U.S. investors seem to have gotten over their fear of Chinese stocks. After years of heavy restrictions spurred by allegations of fraud by short-sellers, auditor resignations and stock delistings, companies like Alibaba are once again finding an eager investment market in the West. But will lessons learned in recent securities litigation lead to different outcomes?

A panel of legal experts, moderated by Geoffrey Sant, special counsel at New York's Dorsey & Whitney LLP, recently discussed how Chinese companies are dealing with the complex Web of American securities regulations and dealing with a hallmark of the U.S. system--the class-action lawsuit.

"There have been a number of cases in the last two or three years which have really provoked a lot of discussion, scared a lot of Chinese companies and made a lot of plaintiff lawyers very happy," said Stephen Radin, partner at Weil, Gotshal & Manges, LLP.

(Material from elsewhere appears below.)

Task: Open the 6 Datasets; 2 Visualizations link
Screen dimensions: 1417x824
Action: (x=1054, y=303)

Quite simply, the rules that govern company directors in the United States apply to the directors of U.S. companies based in China, Radin said, and that may come as a surprise to many Chinese executives. This has important implications in both directions. Chinese directors need to familiarize themselves with the U.S. legal regime, and Chinese companies that incorporate themselves in the United States need to understand that they are subject to U.S. law--even if the leadership is thousands of miles away in Beijing. On the other hand, U.S. directors of Chinese companies need to learn the language and culture of their founders.

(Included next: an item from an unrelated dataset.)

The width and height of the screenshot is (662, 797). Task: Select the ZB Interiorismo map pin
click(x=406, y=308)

Case in point, Radin said, is the 2013 ruling on Puda Coal, a class-action suit brought by shareholders that the board of directors was grossly negligent in its oversight responsibilities--including the directors' failure for 18 months or more to discover that all of the company's assets had been stolen.

Radin, reading the judge's court ruling, said, "If you're going to have a company domiciled for purpose of its relations with investors in Delaware and the assets and operations of the company are situated in China that, in order for you to meet your duty of good faith, you better have your physical body in China an awful lot. You better have in place a system of controls to make sure that you know that you actually own the assets. You better have the language skills to navigate the environment in which the company is operating. You better have retained accountants and lawyers who are fit to the task of maintaining a system of controls over a public company."

Earlier this year, a whopping $69 million judgment was issued in a case where the Chinese defendants failed to appear before the court, Radin said. Whether the plaintiffs will be able to collect that judgment remains to be seen, but the amount of the ruling shows the seriousness with which U.S. judges regard these class-action cases. Even if the judgment in unenforceable, no Chinese director wants a judgment like that over their head, he added.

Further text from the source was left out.